I nod, even as my heart thrums in anticipation. Adrenaline fires through my bloodstream until my limbs feel shaky with it. Una, as always is ice cool and completely collected. Sasha pushes to his feet and stays low amongst the scrubby desert as he approaches the front of the compound. Una taps my arm and signals me to follow her as we head in the opposite direction. The warm night air clings to me, making my skin sticky and unpleasant. Cicadas chirp all around us and glow bugs dance through the air as though they’re lost.
Una slides through a fence, passing by several cows that barely look up from the pile of hay they’re eating. This farm is one of the biggest beef distributors in Texas…but their meat is packing some extra special ingredients. In the cocaine business, a distributor is only as good as his smuggling methods. And Scorpion’s are…inventive.
I whirl around when I hear the rapid sound of gunfire. I know it’s Sasha, and I know he can handle himself, but there’s one of him and so many of them. Una tugs me away impatiently until we reach the back of a huge barn. Jumping up, she finds footing on the wooden siding and drags herself up to the hay door on the second floor. I start climbing, and she reaches down, taking my hand to pull me the rest of the way. A
s soon as we’re inside, the smell of fresh cut hay and cow manure hits me. There’s a low humming from beneath us like an engine or machinery.

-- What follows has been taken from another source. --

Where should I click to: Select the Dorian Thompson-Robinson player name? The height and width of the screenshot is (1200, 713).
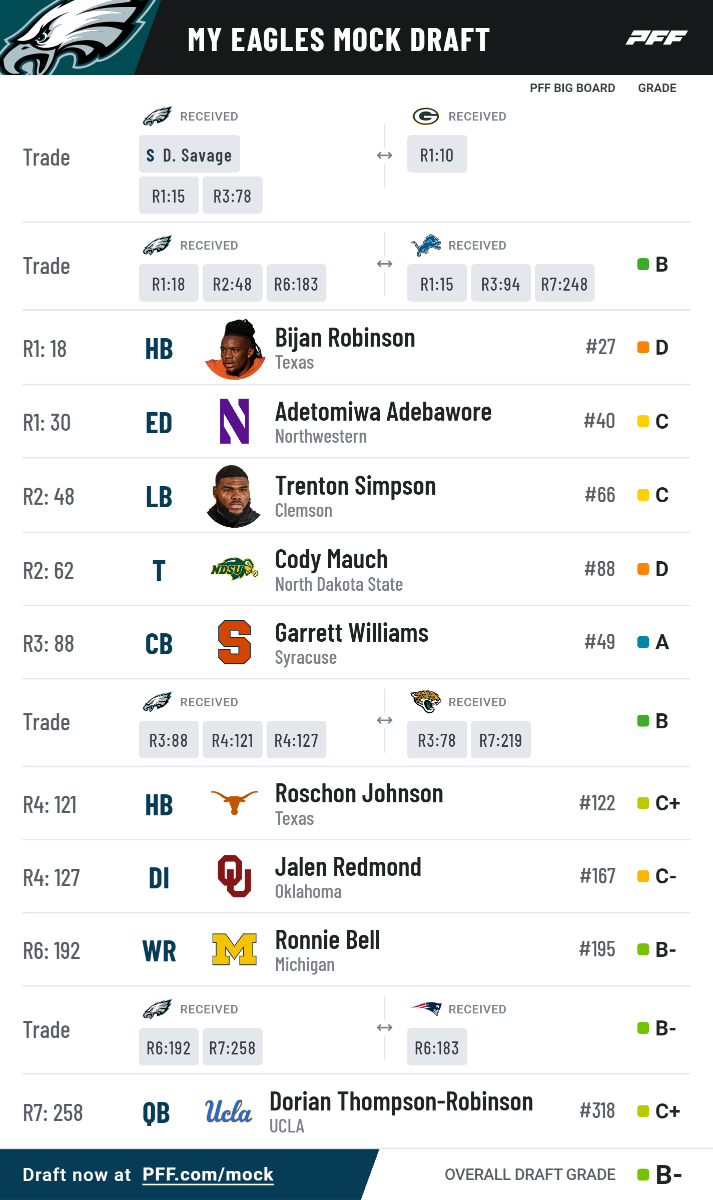(401, 1102)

Voices drift from somewhere in the barn, and Una crouches down, prowling to the edge of the loft entrance and peering down the stairs. It’s impossible to really see anything from that tiny square in the ceiling, but if we go down, we could be walking into anything. I look through a tiny gap in the floorboards and spot a man in a cowboy hat, his beige colored pants and jacket adorned only by the gold star on his chest. A sheriff. He shakes hands with another man before they walk off. Una tilts her head to the side, listening for voices.
“Ready?”
No. “Yeah.”
My pulse is now racing as I watch her jump down through the small hole, but I never hear her land. Glancing down, all I see is dust and hay covered concrete. Taking my gun in hand, I swing through the hole and land in a crouch. Una is standing a few feet away, a body at her feet. His head is at a very strange angle, and glassy eyes stare straight through me.

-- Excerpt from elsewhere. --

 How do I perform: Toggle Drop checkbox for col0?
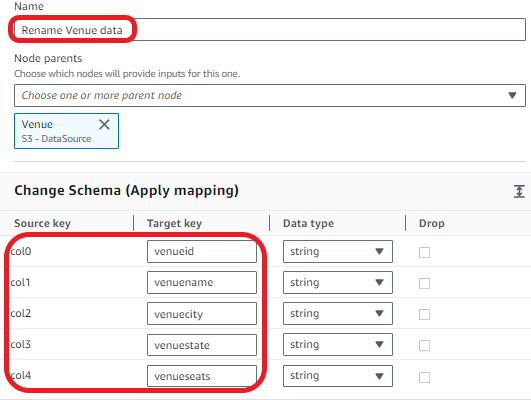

She immediately starts moving through what looks like some kind of engine room. There are cogs, belts, and chains that whir round and round, never stopping. One of the chains is interspersed with hooks, and I know that the red tinge on the worn iron is not just rust. There’s a door at the end and the closer we get to it, the less I can smell the evidence of cattle because the distinctive scent of blood niggles at my senses, making me shift uncomfortably.
Una reaches the door and peers through the gap, taking a silencer from one of the many little hiding places in her outfit and fastening it to the end of her gun. My grip on my gun tightens as I get ready to jump into whatever is on the other side of that door. I’d be lying if I said I wasn’t scared. I’m not like my sister. I wasn’t trained and conditioned for this. I don’t have the absolute belief that I’m invincible, which I’m sure she does. For her, killing is a reflex like drawing oxygen into your lungs. For me, it’s a mental challenge, something I have to think about and execute. More than that though, I don’t think Una fears death. Maybe she’s killed so many people that she’s just desensitized to it. I do not want to die. But sometimes, it’s moments like these that truly force you to live.